Special Forms of Atrophy of the Optic Nerve

Leber's atrophy. Here there is involvement of both optic nerves without additional neurologic symptoms. In 85% of all cases, men between the ages of 20 and 30 are affected. The disorder is due to mutations in the mitochondrial DNA.

Ophthalmoscopy will reveal optic disk edema as in papillitis followed by primary optic nerve atrophy. Initial retrobulbar optic neuritis is also possible.

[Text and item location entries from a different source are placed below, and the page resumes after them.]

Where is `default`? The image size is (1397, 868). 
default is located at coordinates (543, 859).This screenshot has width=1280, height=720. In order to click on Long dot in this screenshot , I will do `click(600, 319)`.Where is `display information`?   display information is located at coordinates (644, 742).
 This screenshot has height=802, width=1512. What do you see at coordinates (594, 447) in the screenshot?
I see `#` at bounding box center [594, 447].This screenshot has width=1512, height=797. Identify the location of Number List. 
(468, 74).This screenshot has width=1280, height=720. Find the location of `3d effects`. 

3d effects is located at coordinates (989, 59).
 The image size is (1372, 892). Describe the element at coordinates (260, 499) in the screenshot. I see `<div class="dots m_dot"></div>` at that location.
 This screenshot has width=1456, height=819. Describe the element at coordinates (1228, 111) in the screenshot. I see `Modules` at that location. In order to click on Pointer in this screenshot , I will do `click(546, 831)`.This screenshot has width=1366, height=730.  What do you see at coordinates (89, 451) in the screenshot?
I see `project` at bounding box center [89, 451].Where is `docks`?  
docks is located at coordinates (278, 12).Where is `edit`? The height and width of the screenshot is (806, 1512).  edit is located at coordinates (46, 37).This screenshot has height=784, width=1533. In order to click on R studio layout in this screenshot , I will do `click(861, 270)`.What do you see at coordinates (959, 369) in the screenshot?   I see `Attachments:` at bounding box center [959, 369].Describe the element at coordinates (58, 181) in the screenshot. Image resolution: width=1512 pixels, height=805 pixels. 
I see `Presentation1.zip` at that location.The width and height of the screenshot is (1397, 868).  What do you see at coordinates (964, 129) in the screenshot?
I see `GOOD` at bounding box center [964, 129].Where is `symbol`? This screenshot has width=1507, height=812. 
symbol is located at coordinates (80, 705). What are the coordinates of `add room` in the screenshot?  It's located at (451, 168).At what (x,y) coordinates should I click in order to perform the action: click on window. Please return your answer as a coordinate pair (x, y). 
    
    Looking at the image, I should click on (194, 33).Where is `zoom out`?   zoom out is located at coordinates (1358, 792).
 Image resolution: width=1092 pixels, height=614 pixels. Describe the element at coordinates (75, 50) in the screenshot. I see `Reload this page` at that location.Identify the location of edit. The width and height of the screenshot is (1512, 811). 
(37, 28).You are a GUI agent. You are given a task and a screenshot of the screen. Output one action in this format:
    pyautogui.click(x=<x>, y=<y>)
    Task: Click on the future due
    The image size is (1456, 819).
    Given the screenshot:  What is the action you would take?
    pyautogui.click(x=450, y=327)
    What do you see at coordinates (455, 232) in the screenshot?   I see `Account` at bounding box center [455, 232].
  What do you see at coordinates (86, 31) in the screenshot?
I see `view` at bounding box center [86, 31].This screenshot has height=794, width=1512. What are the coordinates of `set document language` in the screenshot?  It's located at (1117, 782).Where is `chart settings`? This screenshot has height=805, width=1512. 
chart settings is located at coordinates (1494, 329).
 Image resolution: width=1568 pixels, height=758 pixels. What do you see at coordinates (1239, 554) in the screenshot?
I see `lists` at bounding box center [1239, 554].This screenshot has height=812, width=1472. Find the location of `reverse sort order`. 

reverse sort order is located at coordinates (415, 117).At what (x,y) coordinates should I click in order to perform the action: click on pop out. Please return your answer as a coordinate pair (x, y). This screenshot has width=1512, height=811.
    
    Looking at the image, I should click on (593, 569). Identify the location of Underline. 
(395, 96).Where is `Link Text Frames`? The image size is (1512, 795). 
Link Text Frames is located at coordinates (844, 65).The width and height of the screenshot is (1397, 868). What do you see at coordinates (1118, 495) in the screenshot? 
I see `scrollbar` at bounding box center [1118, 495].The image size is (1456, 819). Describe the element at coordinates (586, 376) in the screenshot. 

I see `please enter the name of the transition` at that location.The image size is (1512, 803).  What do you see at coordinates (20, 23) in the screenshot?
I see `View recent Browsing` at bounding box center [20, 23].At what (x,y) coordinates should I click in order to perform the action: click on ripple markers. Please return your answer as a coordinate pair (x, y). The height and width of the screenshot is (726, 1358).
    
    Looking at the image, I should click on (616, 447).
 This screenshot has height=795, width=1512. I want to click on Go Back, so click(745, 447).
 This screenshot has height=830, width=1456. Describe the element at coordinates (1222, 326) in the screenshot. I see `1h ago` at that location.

Functional symptoms include a large central scotoma with a peripherally limited visual field. This will lead to significant loss of vision within a few months, although the remaining vision will not decrease any further. There is no treatment.

Behr's disease (infantile recessive optic atrophy). This is also a disorder involving both optic nerves. However, in contrast to Leber's atrophy there are additional neurologic symptoms. These may include ataxia and mental retardation. The disease is an inherited autosomal recessive disorder and manifests itself in early childhood.

Ophthalmoscopy will reveal progressive optic atrophy with severe loss of visual acuity but without complete blindness. There is no treatment.

Waxy pallor optic atrophy. This disorder (Fig. 13.16) is associated with tape-toretinal degeneration, such as retinitis pigmentosa.

Ophthalmoscopy will reveal an optic disk with a wax-like pallor that is shallow with a well defined margin. There will be severe thinning of the central retinal vessels. The cause of the wax-like yellow color is not known. There is no treatment.